Date:July 16, 2025    Views:18

    As the designers of these systems have made great strides in improving the robustness of their systems and improving audio quality, modern Class D solutions are already a great improvement over previous generations. In fact, in most applications, the advantages of using these amplifiers now outweigh any disadvantages associated with them.
    In traditional Class D amplifiers, the controller is typically used to convert analog or digital audio into a PWM signal, which is then amplified by a power MOSFET, which is typically integrated into a power back-end device. These amplifiers have the advantage of high efficiency, reduced or reduced heat sinks, and reduced power supply output requirements. However, they also have inherent system issues, such as cost, performance, and EMI, compared to traditional Class A/B amplifiers. A new trend in Class D amplifiers aims to solve these problems.

Reduce EMI
    One problem that has plagued system designers since the introduction of Class D is the large amount of radiated EMI due to the rail-to-rail switching characteristics of the amplifier. This will cause the device to fail the required FCC and CISPR certifications.
    In a Class D modulator, digital audio can be converted to PWM by comparing the audio waveform with a high-frequency constant waveform and modulating the result to a fixed carrier frequency. The resulting signal is a fixed carrier frequency of a variable pulse width (typically hundreds of kilohertz). A higher voltage power MOSFETs are then used to amplify this PWM signal. The amplified PWM signal passes through a low-pass filter, which eliminates the carrier frequency and restores the original baseband audio signal.
    While this topology works, it leads to some unnecessary artifacts, such as large amounts of radiated EMI. Since the modulator uses a fixed carrier frequency, the harmonics of that carrier will radiate out. Similarly, due to the switching nature of the PWM signal, overshoot/undershoot and ringing produce a fixed rate of high frequency (10 to 100 MHz region) radiated EMI component. In order to resist radiated EMI, the main trend of the latest generation of PWM modulators is to adopt spread spectrum modulation.

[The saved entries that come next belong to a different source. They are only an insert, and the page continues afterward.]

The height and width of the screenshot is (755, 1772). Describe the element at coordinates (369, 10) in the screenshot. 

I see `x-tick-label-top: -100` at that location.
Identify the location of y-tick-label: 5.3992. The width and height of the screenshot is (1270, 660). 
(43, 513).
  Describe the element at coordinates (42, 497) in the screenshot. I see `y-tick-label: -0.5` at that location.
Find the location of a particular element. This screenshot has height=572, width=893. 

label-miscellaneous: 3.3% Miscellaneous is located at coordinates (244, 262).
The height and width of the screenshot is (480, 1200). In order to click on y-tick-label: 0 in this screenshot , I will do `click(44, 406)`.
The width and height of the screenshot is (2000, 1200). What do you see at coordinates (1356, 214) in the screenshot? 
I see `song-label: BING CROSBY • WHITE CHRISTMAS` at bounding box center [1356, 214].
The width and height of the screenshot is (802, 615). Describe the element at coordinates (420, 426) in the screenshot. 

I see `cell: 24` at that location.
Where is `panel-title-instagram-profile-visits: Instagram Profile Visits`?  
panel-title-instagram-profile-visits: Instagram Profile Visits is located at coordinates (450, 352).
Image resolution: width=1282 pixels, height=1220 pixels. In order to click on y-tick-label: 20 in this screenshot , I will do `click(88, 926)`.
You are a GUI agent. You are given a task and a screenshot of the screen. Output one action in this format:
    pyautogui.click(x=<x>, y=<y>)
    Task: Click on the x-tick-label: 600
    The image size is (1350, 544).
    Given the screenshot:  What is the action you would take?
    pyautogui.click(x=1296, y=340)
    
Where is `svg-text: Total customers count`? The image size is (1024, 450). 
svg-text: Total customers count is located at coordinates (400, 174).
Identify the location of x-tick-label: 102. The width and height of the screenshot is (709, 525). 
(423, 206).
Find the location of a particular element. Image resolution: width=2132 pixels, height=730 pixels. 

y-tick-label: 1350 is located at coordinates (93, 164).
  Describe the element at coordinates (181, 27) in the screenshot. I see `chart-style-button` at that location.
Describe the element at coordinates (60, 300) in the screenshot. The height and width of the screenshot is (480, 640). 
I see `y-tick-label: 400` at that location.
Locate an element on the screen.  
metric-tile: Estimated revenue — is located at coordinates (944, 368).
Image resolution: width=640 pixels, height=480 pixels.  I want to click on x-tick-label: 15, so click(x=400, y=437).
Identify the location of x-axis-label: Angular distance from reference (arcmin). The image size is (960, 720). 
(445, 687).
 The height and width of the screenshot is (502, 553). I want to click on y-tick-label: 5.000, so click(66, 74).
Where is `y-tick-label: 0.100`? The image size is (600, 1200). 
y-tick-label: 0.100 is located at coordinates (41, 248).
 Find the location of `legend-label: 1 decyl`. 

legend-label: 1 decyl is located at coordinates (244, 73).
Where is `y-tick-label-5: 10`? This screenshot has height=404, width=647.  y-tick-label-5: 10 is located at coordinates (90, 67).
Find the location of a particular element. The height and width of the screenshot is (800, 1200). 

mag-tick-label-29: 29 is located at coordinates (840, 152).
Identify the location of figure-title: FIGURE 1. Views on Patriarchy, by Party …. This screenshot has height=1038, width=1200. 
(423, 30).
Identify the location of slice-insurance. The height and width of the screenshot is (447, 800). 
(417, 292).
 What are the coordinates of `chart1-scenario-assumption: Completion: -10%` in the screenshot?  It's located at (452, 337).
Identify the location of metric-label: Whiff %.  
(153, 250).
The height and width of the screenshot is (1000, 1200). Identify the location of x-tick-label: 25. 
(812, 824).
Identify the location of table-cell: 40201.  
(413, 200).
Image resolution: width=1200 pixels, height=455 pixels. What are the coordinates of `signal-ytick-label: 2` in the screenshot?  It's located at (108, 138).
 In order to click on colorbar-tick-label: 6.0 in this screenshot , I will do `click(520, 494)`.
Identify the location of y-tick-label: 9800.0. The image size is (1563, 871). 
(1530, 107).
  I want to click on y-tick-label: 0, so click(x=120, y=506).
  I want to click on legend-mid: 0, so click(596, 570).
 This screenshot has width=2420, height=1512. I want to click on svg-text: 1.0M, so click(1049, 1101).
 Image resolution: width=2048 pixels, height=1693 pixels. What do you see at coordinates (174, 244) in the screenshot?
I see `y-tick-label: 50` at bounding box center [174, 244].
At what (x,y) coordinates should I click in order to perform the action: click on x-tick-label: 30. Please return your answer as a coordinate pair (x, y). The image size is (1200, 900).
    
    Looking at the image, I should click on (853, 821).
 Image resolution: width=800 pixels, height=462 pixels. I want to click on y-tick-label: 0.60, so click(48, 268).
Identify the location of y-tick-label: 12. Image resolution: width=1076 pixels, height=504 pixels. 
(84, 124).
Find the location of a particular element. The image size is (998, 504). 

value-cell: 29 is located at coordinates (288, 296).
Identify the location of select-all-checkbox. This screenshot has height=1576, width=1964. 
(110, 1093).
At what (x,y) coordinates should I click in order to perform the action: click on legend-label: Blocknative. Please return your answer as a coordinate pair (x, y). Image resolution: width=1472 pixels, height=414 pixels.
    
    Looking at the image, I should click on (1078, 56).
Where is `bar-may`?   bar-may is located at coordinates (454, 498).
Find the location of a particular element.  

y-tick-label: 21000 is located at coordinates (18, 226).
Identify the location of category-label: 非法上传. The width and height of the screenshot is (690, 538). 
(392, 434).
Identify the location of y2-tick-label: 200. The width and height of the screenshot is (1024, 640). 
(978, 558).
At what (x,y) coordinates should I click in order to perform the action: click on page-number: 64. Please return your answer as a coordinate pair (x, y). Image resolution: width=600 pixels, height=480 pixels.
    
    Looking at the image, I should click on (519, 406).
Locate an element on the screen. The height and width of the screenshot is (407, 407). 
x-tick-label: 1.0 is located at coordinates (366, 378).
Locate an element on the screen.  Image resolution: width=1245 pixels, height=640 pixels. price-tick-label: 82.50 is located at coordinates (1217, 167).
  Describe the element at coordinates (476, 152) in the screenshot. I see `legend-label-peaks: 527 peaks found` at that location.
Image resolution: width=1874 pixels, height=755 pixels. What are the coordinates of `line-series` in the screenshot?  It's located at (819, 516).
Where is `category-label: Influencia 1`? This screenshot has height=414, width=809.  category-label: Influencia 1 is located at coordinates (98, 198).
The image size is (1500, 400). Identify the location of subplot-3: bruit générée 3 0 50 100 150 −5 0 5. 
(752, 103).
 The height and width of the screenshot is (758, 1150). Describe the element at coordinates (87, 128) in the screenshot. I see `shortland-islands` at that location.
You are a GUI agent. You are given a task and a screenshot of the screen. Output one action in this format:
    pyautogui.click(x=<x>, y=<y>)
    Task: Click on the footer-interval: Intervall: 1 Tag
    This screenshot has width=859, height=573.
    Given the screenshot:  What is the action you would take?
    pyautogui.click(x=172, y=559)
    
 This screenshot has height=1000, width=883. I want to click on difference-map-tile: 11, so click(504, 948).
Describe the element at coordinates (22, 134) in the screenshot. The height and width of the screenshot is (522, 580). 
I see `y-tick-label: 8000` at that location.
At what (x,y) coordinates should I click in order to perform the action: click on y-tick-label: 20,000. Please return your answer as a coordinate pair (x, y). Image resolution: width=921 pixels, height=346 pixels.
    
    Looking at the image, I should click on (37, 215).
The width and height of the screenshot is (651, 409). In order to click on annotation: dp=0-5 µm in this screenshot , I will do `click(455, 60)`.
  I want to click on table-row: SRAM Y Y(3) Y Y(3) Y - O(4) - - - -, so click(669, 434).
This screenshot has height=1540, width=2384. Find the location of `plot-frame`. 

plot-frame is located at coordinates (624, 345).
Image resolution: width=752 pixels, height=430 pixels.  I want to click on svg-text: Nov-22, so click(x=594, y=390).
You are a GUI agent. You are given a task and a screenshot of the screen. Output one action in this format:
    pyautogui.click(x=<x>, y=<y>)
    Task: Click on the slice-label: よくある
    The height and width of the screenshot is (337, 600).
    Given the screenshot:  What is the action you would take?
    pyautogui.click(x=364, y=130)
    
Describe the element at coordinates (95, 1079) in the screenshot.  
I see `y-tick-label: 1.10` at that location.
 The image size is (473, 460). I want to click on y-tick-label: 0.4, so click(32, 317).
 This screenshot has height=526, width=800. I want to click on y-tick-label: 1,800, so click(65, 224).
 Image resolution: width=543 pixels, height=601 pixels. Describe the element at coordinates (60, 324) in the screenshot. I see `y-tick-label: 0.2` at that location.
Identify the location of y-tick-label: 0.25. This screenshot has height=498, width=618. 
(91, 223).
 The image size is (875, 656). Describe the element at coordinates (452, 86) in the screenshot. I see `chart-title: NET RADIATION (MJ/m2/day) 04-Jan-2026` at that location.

    In conventional PWM, EMI is corrected by changing the two edges of the signal.
    Spread spectrum modulation is used in a variety of applications to extend the spectral energy of a switching PWM signal to a larger bandwidth without changing the original audio content. An effective way to correct a high-EMI conventional PWM modulator is to change the two edges of the switching PWM signal, as shown in Figure 1.
    The signal is centered on the carrier frequency, but neither edge is a repeating cycle. This has the benefit of maintaining a constant carrier frequency, but because the edges are not switched at a constant rate, the radiated energy at the carrier frequency (and associated harmonics) is greatly reduced.